Thursday, June 30, 2022

A Last Kilchoan Holiday

This is one of the photos in my collection which I look at with deep sadness. It shows my mother on the last trip she made to stay with us in Kilchoan, some time around 1999 when she was 86, when we had relatively recently bought the Ferry Stores and were living in the adjoining house. She's standing at the top of the slipway below the shop with the late evening sun on her face.

She had travelled up by train from Hastings, where she had a flat in the Old Town, crossing London and then catching the Euston to Fort William sleeper train. It was only after she arrived that we began to realise that something was seriously wrong. I remember that one of the symptoms of her mental decline  was her conviction that Balmoral was just up the road in Ormsaigbeg, and her insistence that she should walk up to see the queen. My mother had always been a staunch royalist though for reasons I didn't understand, she called the queen Brenda.

By the end of her stay we were convinced that, although she was quite happy to do it, she could not travel back to Hastings alone. We were extremely busy in the shop but were saved by my Aunt Noel who, by that time, was regularly holidaying in Kilchoan: she offered to accompany her all the way back to Hastings, an offer which we gratefully accepted.

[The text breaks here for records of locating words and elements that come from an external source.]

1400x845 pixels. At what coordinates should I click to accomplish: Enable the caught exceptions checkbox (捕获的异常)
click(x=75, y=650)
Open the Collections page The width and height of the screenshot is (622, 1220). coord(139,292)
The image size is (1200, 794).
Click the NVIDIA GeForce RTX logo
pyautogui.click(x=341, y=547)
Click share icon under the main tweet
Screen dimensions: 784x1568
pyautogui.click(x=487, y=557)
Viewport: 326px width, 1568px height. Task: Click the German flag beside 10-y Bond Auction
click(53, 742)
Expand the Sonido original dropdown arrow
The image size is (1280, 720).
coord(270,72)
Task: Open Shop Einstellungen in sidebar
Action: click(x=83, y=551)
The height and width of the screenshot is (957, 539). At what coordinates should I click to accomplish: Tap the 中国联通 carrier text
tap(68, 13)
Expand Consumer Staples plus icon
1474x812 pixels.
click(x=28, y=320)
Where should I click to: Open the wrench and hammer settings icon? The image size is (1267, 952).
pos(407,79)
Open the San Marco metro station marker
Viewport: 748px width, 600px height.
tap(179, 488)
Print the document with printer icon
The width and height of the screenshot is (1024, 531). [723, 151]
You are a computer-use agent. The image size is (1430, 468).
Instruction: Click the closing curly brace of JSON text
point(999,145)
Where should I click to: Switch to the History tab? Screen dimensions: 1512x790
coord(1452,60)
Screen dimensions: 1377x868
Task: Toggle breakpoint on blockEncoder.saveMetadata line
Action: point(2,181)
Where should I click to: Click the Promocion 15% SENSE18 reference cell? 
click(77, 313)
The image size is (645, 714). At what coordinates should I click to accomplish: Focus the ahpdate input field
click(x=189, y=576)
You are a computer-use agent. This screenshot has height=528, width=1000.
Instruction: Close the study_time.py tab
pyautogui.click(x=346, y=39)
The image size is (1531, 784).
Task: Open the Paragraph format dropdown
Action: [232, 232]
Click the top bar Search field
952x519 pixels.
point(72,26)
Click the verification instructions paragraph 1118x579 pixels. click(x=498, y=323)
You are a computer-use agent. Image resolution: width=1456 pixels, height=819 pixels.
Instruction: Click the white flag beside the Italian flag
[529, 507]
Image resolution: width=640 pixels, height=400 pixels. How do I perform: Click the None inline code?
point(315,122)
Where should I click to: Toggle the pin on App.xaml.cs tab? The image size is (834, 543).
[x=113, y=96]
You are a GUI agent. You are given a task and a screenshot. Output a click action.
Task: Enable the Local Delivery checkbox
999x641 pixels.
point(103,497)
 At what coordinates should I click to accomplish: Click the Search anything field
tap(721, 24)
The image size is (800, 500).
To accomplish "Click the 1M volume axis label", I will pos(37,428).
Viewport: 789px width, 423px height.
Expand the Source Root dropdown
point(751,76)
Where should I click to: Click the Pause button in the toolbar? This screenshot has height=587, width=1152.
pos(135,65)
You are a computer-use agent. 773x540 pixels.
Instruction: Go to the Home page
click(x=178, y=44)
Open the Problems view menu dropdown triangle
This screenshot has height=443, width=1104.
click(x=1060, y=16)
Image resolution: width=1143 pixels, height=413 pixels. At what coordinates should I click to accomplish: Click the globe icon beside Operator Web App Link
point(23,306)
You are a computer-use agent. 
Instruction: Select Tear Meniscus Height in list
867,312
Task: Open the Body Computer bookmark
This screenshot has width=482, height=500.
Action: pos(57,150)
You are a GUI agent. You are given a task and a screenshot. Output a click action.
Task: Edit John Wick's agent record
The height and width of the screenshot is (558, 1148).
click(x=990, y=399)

In the coming year we moved her to a care home, from which she 'escaped' on occasion, once being found by the police at Hastings station on her way up to Kilchoan - but it was late in the evening, she was dressed in her pyjamas and a dressing gown, and we weren't expecting her. We quickly moved her into secure accommodation. She never returned to Kilchoan and the only times I saw her during her last few years were on our annual trips down to England when, each time, she could remember less and less and was more and more confused until, on the final occasion I saw her, I don't think she knew who I was.

So I look at the picture and think that this was the last time she was, mostly, herself, the last time we could communicate. She died in 2002 at the age of 89.